Rep. Mark Meadows (R-NC), who does not sit on the subcommittee, took the time to attend the hearing. He was candid in his frustration that the OVT was not following its own guidelines and the law, and unrelenting in his questions to DOJ witness Brad Wiegmann, deputy assistant attorney general, National Security Division.

“What is the point of your office?” Meadows asked Wiegmann. Meadows proceeded to ask if a lack of funding was responsible for OVT’s zero accomplishments, and if there were political reasons the DOJ investigated terrorist attacks against Americans in countries other than Israel. Finally, he stated: “You’re failing at part of your mission, Mr. Wiegmann.”

Meadows asked Weigmann to make a commitment to do whatever is needed to provide regular updates to all U.S. victims of overseas terrorism and inform them of their rights. Wiegmann agreed to the request, and promised to provide a report back to the subcommittee from the DOJ in 120 days to follow up on OVT’s progress.
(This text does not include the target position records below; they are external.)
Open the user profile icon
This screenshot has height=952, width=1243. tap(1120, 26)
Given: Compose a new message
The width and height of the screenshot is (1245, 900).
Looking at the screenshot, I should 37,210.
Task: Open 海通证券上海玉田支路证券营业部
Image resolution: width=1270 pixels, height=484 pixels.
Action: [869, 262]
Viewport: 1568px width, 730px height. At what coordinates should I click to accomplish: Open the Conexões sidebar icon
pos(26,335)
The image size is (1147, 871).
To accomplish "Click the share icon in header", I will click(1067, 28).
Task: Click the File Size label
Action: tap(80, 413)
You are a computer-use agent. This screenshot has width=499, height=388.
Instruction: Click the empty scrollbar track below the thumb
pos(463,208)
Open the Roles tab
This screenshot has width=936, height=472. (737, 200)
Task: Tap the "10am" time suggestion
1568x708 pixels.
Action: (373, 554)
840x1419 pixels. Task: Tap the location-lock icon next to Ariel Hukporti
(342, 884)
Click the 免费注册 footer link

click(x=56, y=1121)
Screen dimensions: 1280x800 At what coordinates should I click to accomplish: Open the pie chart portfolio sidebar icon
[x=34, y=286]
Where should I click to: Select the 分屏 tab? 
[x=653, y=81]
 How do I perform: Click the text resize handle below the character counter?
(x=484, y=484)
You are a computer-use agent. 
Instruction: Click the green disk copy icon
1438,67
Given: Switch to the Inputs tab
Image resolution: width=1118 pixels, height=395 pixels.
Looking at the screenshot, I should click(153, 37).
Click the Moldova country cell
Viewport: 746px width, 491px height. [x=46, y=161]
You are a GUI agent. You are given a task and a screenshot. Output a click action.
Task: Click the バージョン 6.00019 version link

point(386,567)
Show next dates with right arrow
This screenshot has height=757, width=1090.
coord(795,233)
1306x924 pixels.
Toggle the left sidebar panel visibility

The Endowment for Middle East Truth (EMET), a non-profit Washington-based pro-Israel and pro-America think tank, played a major role in orchestrating the hearing. EMET originally brought this critical issue to the attention of Rep. DeSantis, and assisted the subcommittee in providing background information and finding witnesses for the hearing.

EMET’s founder and president, Sarah Stern, was instrumental in the initial creation of the OVT in 2005. In the years since 2005, EMET has doggedly been working to educate Congress about the DOJ and the OVT’s unwillingness to do their job and make sure that any Palestinian terrorist who harms an American is brought to justice. EMET has held a staff briefing on Capitol Hill, bringing in American victims and family members.

EMET has worked with a bipartisan group of House members and senators to produce numerous letters to the DOJ, demanding prosecutions of these terrorists, and also assisted in finding co-sponsors for these letters. And on November 4, 2015, thanks in large part to EMET’s efforts, a Senate Subcommittee led by Sen. Ted Cruz (R-TX) held an oversight hearing, primarily focusing on Iranian funded Palestinian terrorism and civil lawsuits. EMET’s efforts culminated with the oversight hearing held by Chairman DeSantis.

The day following the hearing, Arnold Roth told The Jewish Press: “Some tight-roping was called for because there are very entrenched interests. The hearing was formed in a way that lead to action-oriented thinking on the part of all of the people involved and that’s a great achievement.”

He added: “The one constant that you’ll hear terror victims everywhere – and not only Jewish victims – express is their sense of disempowerment. For as long as I’ve watched the activities of EMET, its highest priority has been to respect the personal pain and the need for justice of the victims’ families. And I think that’s tremendous.”

To EMET, the hearing was a monumental step forward in achieving justice for the victims. The organization is committed to working with Congress and the American victims for as long as needed, until the justice that is so sorely lacking is served.